» **Your instructions**
In the text on the poetry collection Girls are Coming Out of the Woods, which "oldest themes" does the book discover? List all of them.

» **Text provided**
***

Girls are Coming Out of the Woods by Tishani Doshi

Tishani Doshi on Girls are Coming Out of the Woods: “I want to give this book to the people I love, and say to them, memorize this, never forget. – Jeet Thayil Each poem promises the sharpness of broken sea-shells, the smell of brine.

In this collection, Tishani Doshi inhabits the different homes: her childhood, the body, cities that were passed through, cycles of rain. There are poems of celebration and homages, as there are poems lamenting human cruelty and dispassion. This is also a book of travel and of homecoming, of familiar decay and startling, haunting discoveries of our oldest themes of love, grief, suffering and anger.”

Girls are coming out of the woods,
wrapped in cloaks and hoods,
carrying iron bars and candles
and a multitude of scars, collected
on acres of premature grass and city
buses, in temples and bars. Girls
are coming out of the woods
with panties tied around their lips,
making such a noise, it’s impossible
to hear. Is the world speaking too?

Tishani Doshi in Girls are Coming Out of the Woods (fragment)

***

» **Given material**
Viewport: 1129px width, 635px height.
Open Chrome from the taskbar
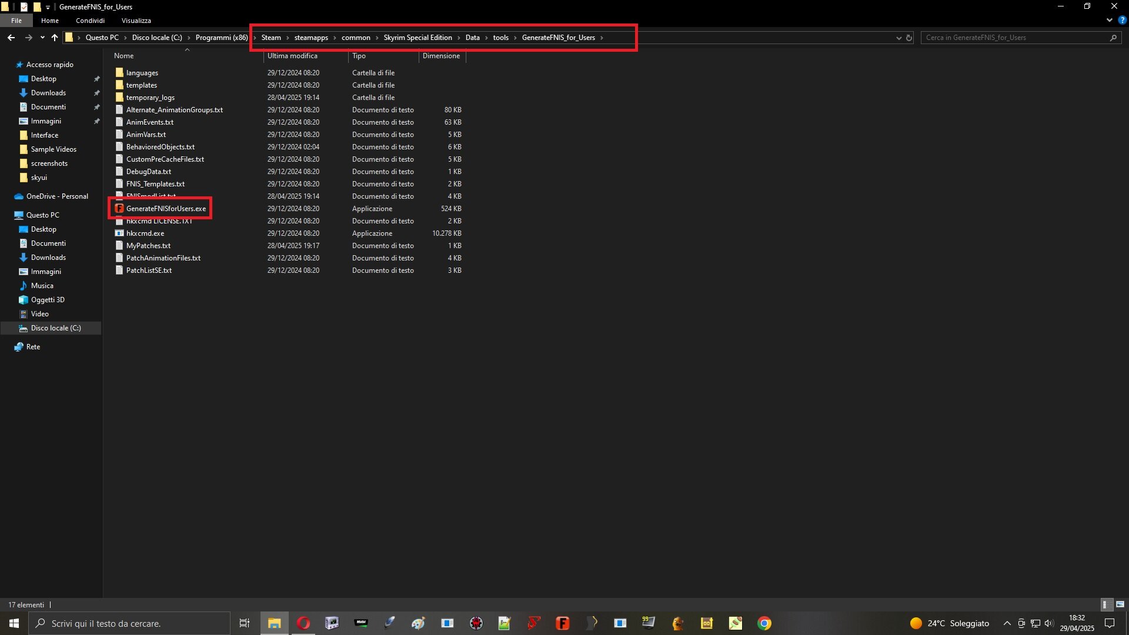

***

» **Response to this task**
Love, grief, suffering and anger.